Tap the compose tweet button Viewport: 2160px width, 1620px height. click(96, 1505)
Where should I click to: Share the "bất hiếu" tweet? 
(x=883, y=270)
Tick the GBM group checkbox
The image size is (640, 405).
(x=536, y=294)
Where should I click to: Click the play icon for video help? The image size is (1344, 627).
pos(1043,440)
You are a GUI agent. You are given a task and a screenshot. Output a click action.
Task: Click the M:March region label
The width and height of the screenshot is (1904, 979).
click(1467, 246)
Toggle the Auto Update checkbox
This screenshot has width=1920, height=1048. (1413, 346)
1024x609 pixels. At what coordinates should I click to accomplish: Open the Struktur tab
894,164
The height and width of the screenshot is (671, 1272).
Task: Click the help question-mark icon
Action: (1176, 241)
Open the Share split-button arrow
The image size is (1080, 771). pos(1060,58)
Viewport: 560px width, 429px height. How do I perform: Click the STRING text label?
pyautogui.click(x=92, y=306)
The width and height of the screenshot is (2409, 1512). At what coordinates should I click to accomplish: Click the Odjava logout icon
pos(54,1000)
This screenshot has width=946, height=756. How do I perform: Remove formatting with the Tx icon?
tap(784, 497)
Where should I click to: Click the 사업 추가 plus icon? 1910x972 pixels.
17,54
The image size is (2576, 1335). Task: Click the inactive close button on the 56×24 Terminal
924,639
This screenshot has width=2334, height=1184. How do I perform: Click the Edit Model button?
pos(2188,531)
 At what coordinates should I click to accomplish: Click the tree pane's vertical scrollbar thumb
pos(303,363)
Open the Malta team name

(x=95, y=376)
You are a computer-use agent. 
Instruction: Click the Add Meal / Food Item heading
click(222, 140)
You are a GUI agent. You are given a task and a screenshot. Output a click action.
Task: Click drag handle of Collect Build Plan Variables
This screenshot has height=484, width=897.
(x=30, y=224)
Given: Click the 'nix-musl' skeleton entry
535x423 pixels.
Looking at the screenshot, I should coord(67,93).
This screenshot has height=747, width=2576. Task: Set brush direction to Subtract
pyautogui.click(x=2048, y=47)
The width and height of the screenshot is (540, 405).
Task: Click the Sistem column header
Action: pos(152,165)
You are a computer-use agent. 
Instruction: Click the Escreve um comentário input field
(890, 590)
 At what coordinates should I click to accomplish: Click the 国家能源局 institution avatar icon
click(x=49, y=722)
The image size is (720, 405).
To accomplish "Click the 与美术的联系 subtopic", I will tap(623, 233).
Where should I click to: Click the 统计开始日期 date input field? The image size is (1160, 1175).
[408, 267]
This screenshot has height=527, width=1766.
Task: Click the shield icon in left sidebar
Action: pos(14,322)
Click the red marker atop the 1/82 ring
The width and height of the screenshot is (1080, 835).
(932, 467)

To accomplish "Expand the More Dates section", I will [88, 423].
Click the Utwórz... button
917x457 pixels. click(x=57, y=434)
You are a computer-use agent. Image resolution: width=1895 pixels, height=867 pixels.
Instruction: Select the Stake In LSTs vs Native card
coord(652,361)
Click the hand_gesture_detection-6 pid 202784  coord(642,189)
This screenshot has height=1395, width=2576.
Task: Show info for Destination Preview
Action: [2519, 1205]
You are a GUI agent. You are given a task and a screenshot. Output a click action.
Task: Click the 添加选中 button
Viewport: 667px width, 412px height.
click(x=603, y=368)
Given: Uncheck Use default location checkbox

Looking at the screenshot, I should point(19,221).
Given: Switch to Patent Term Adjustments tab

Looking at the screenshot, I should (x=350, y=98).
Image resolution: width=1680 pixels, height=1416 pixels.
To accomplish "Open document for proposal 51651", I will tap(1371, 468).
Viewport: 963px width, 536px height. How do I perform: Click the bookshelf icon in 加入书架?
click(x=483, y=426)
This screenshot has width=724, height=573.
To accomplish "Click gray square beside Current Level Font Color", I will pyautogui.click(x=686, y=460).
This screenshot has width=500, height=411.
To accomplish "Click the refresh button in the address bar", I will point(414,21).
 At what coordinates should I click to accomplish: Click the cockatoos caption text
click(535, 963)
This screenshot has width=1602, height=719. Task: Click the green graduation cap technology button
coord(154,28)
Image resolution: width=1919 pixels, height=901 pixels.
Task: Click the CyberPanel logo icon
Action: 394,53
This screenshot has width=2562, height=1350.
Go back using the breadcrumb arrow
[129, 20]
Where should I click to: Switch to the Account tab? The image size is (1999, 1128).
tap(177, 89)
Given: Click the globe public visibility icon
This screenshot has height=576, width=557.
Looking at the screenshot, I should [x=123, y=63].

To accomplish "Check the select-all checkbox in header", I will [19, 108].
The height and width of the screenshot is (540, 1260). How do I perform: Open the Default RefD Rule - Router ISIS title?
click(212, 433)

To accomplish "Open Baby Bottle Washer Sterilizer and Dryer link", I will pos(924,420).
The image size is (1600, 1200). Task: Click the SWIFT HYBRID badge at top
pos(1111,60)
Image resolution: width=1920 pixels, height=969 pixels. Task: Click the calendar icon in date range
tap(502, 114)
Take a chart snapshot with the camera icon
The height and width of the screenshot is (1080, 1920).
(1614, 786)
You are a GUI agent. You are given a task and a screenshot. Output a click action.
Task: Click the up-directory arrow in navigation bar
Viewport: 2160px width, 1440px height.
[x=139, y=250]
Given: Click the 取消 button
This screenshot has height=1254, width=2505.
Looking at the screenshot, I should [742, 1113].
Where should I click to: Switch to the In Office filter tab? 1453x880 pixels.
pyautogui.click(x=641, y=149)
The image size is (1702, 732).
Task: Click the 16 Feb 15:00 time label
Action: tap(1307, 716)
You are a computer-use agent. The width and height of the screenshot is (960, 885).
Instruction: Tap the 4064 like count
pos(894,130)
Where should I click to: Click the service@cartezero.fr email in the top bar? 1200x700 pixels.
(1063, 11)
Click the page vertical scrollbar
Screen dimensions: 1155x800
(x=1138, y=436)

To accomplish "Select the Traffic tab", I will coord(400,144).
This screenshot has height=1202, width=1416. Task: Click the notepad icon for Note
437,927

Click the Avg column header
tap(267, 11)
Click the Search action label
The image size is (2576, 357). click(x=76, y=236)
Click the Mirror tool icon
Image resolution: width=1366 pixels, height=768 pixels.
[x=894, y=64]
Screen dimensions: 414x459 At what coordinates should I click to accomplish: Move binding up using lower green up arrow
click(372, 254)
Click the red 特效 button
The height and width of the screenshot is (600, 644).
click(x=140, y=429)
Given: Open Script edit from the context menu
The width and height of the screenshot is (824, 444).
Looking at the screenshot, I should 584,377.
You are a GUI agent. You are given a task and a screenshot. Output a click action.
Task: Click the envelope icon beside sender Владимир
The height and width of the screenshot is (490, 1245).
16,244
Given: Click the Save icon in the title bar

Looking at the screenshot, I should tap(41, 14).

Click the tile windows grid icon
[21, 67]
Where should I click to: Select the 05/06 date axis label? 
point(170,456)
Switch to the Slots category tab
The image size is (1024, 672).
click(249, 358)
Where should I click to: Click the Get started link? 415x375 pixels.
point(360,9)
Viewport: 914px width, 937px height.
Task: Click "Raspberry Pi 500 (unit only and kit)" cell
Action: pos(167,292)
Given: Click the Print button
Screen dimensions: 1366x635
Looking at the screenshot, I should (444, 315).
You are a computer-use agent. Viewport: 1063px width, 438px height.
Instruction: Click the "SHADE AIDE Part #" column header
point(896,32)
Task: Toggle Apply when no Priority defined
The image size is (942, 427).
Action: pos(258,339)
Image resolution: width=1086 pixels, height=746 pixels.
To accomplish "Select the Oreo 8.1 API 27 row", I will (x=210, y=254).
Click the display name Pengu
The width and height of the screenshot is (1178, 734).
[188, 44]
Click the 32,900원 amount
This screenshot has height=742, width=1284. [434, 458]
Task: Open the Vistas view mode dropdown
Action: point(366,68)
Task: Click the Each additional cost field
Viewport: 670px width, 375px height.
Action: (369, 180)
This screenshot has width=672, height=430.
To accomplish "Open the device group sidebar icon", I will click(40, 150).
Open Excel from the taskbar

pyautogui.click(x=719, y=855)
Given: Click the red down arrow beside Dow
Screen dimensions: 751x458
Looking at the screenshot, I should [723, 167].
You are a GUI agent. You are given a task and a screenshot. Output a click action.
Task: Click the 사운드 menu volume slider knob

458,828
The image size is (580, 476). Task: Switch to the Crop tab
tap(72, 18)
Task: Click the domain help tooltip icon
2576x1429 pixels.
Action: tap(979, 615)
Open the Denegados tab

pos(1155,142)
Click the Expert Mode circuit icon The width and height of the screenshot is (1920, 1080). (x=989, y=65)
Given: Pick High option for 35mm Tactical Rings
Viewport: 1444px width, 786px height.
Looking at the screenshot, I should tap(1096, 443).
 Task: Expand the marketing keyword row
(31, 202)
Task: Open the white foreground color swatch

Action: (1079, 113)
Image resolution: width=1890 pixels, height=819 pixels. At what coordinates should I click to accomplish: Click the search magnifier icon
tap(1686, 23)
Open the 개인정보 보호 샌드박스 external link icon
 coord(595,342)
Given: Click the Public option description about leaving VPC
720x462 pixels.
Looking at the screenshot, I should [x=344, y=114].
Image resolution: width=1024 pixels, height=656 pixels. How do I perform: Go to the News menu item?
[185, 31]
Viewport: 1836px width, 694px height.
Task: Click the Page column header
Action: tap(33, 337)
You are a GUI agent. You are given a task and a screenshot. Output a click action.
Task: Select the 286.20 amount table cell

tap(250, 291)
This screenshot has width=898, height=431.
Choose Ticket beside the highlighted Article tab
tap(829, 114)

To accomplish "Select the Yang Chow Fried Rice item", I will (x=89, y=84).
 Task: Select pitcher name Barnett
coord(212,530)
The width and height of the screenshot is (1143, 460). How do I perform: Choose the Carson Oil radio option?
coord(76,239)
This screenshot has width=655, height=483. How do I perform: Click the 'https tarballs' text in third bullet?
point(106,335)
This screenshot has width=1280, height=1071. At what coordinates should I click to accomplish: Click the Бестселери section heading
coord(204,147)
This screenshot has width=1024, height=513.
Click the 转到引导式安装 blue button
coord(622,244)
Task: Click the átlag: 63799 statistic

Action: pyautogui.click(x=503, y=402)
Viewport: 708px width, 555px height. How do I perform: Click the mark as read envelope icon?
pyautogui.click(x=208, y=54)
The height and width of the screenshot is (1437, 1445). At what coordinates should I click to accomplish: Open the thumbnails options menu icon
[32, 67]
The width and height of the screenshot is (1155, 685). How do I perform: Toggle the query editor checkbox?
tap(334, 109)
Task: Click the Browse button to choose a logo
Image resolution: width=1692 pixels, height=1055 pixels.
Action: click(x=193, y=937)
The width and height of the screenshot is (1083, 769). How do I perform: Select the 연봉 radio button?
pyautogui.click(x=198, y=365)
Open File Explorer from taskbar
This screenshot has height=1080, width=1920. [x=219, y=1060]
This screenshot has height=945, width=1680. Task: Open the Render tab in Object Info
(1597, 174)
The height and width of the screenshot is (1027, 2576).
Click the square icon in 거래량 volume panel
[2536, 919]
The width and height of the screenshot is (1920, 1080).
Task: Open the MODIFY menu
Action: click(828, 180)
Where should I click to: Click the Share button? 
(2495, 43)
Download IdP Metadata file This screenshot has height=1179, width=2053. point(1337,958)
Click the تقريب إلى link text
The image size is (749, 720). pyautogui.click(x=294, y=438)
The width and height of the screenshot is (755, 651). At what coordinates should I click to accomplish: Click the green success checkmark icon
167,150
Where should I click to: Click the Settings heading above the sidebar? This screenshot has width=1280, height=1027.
=======
Stated task
Can you rewrite the listing starting at the line containing "Given: Click the 取消 button" and ending at the line containing "click(249, 358)", with "Where should I click to" changed to "Where do I click to" and nothing else altered? Give only those lines.

Solution for this problem
Given: Click the 取消 button
This screenshot has height=1254, width=2505.
Looking at the screenshot, I should [742, 1113].
Where do I click to: Switch to the In Office filter tab? 1453x880 pixels.
pyautogui.click(x=641, y=149)
The image size is (1702, 732).
Task: Click the 16 Feb 15:00 time label
Action: tap(1307, 716)
You are a computer-use agent. The width and height of the screenshot is (960, 885).
Instruction: Tap the 4064 like count
pos(894,130)
Where do I click to: Click the service@cartezero.fr email in the top bar? 1200x700 pixels.
(1063, 11)
Click the page vertical scrollbar
Screen dimensions: 1155x800
(x=1138, y=436)

To accomplish "Select the Traffic tab", I will coord(400,144).
This screenshot has height=1202, width=1416. Task: Click the notepad icon for Note
437,927

Click the Avg column header
tap(267, 11)
Click the Search action label
The image size is (2576, 357). click(x=76, y=236)
Click the Mirror tool icon
Image resolution: width=1366 pixels, height=768 pixels.
[x=894, y=64]
Screen dimensions: 414x459 At what coordinates should I click to accomplish: Move binding up using lower green up arrow
click(372, 254)
Click the red 特效 button
The height and width of the screenshot is (600, 644).
click(x=140, y=429)
Given: Open Script edit from the context menu
The width and height of the screenshot is (824, 444).
Looking at the screenshot, I should 584,377.
You are a GUI agent. You are given a task and a screenshot. Output a click action.
Task: Click the envelope icon beside sender Владимир
The height and width of the screenshot is (490, 1245).
16,244
Given: Click the Save icon in the title bar

Looking at the screenshot, I should tap(41, 14).

Click the tile windows grid icon
[21, 67]
Where do I click to: Select the 05/06 date axis label? 
point(170,456)
Switch to the Slots category tab
The image size is (1024, 672).
click(249, 358)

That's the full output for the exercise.